I did make the noise part in my Yocto 808 plugable, so the transistor and OpAmp is changeable,
also i have various means of connecting small capacitors to reachable pins, to play around with the sound.
Granted I often dont use the best of studio monitors to listen to the results, which maybe alters my comment useless
since with electronic music it also depends on the speaker you listen with
But I use to alter listen and monitor audio waveforms on a 100 MHz oscilloscope, so I can be pretty sure about if and what I alter.
And the noise transistor doesnt make a noticeable distinction in my case, I tried plugin in jelly bean parts like the 2N3609 ( notice the different direction of base emitter collector so you have to bend the pins in order to plug them in )
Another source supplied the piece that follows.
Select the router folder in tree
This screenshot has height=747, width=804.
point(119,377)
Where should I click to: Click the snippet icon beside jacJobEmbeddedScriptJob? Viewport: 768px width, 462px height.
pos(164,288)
soundwise the result was pretty much the same.
Although the more I think of it, I maybe have tested with a wrong supply voltage
But anyway, I like to add an electric engineers opinion (that would be myself) on such subjective stuff as rare transistors and how they alter the sound.
To put it simple, it simply doesnt, it wont automatically render your music better or worse, if you use a "wrong" transistor, as long as the current and voltage ratings fit you simply can try anything.
In the TB 303 there are also some "rare" finds, simply JFET in the output section, driving the diode ladder filter, this one also doesnt alter the sound to an extent one would suspect once reading thrugh different online sources.
But to put something positive at the end, it is always nice that there are still some people out there interested in the analog process of making music.